I due medici non erano certo di primo pelo, in fatto di sesso, ma, ciononostante, non avevano mai posseduto una donna con quella maestria. Elena sapeva dosa re bene i suoi ed i loro tempi, così che quando pensavano fosse venuto il momento di sborrare, lei si fermava, continuando a tenerli in tiro, eccitati come volpi in un pollaio. A cavallo dei braccioli di una poltrona, Elena si fece inculare a turno dai due giovani patrizi, mentre con la bocca curava che l'altro fosse pronto a sostituire il fratello.
Il tempo passava, ma solo fiori da quella stanza: dentro sarebbero potuti andare avanti fino all'alba, senza accorgersene. Per poi, magari, ricominciare.
Un leggero bussare alla porta, li distrasse un attimo. Ristettero, il cazzo di Leonardo piantato nel culo della cugina e quello di Giuliano nella sua bocca.
“Sì!” diede voce il maggiore dei due fratelli.
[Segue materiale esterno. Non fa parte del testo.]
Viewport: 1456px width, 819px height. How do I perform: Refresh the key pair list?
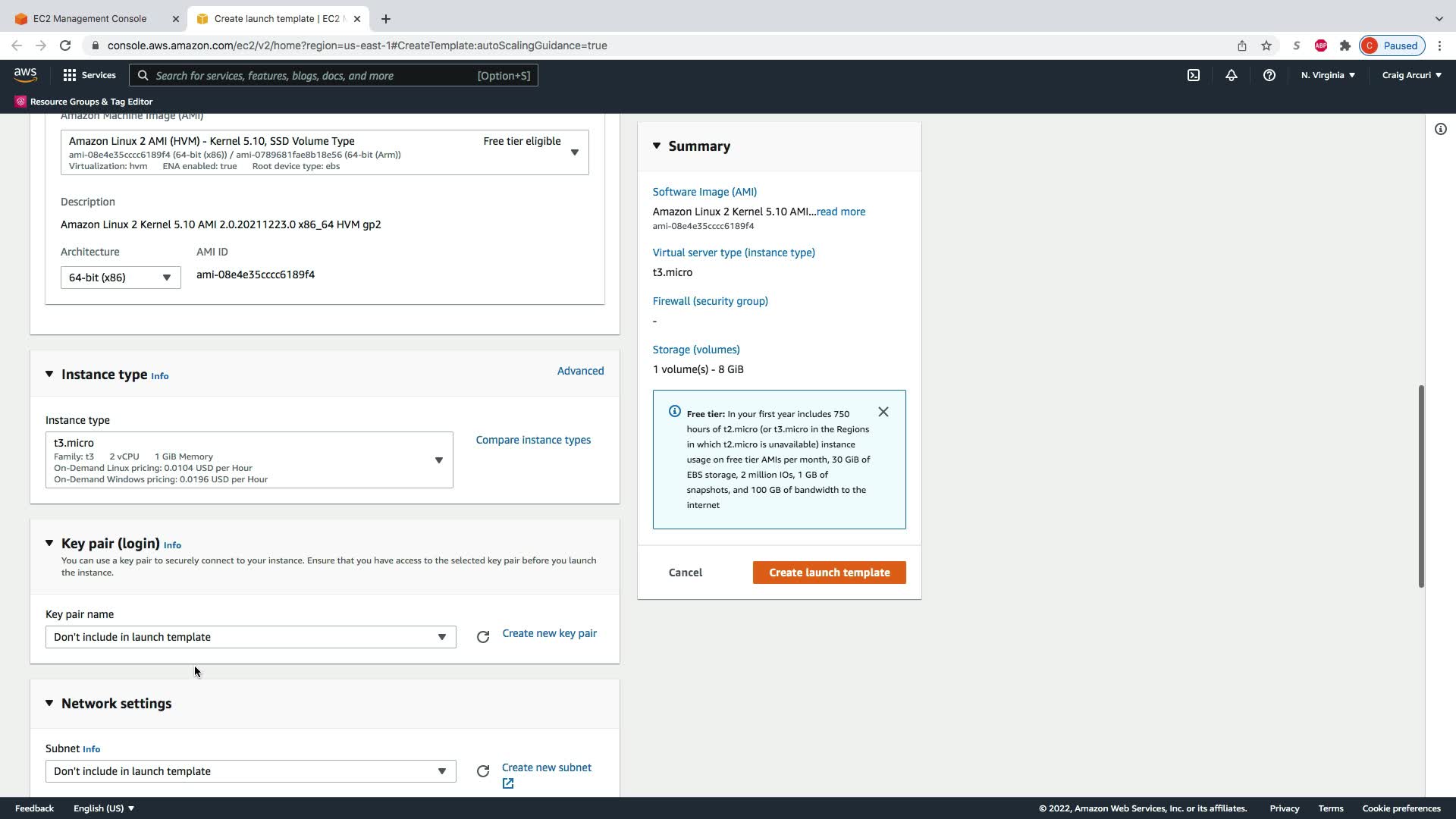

“Elena, cara, si appresta il tramonto. Dobbiamo andare!” rispose la voce del marito di lei, dall'altra parte.
Elena si libero la bocca, continuando ad impugnare il cazzo di Giuliano.
“Tu sei soddisfatto, tesoro?”
“Beh, diciamo che l'ho preso bene!”
“Ora mi soddisfo anch'io ed andiamo, caro!”
Tornò, quindi, a completare l'opera intrapresa. I due giovani erano tenuti costantemente alla soglia dell'orgasmo e non le fu difficile portarceli. Si mise in ginocchio di fronte a loro, per ricevere la dolce pioggia di crema in pieno volto. Poi, senza ripulirsi, si rivestii ed aprii la porta: il marito era lì ad aspettarla. La guardò un attimo, poi le porse la mano, mentre, con l'altra faceva un segno di commiato ai due signori. Si allontanarono insieme, mentre i Medici, si rivestivano.
“Credo, fratello, che Elena abbia le qualità giuste per riuscire nel compito che le abbiamo affidato.” disse Lorenzo, indossando una leggera camicia di lino.
“Lo credo anch'io. E devo dire che non mi dispiace tenerla a rapporto spesso, ma solo per saperne di più!” rispose Giuliano, scambiando uno sguardo d'intesa col fratello. Scoppiarono a ridere entrambi.